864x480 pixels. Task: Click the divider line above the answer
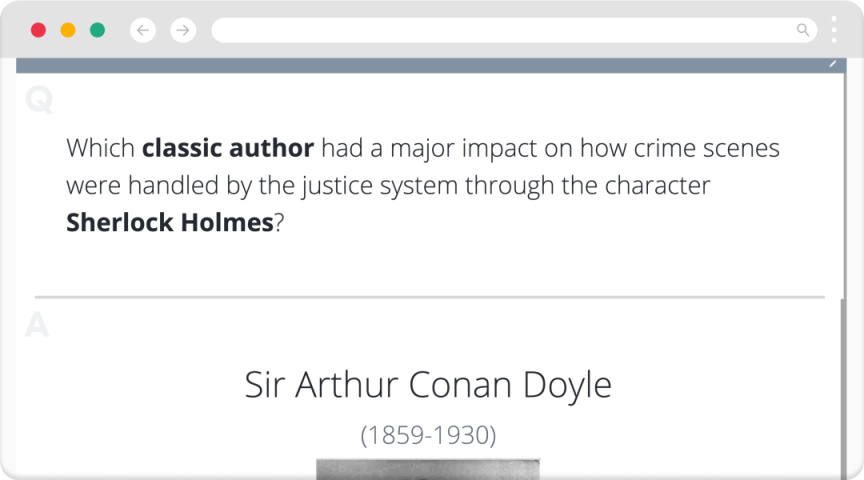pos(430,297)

* * *

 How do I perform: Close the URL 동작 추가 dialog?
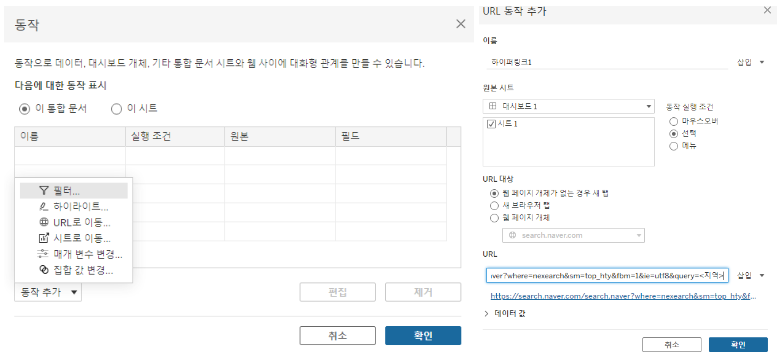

--

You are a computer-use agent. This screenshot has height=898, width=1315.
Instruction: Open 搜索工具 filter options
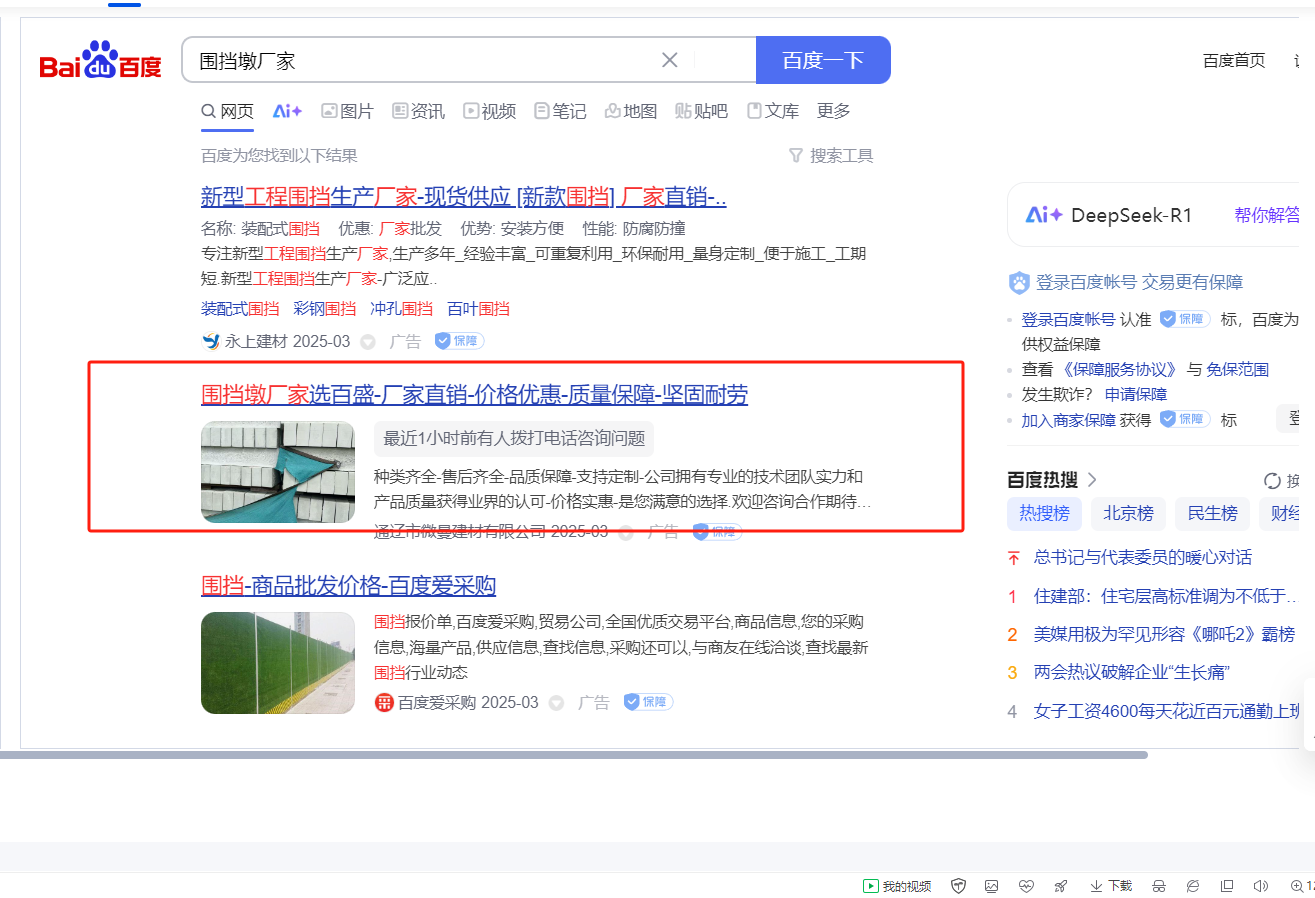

TASK BRIEF:
Retype only the lines above between the line with "You are a computer-use" and the line with "Instruction: Open 搜索工具 filter options", counting those two lines as well, and keep every character as it is.

FINISHED TASK:
You are a computer-use agent. This screenshot has height=898, width=1315.
Instruction: Open 搜索工具 filter options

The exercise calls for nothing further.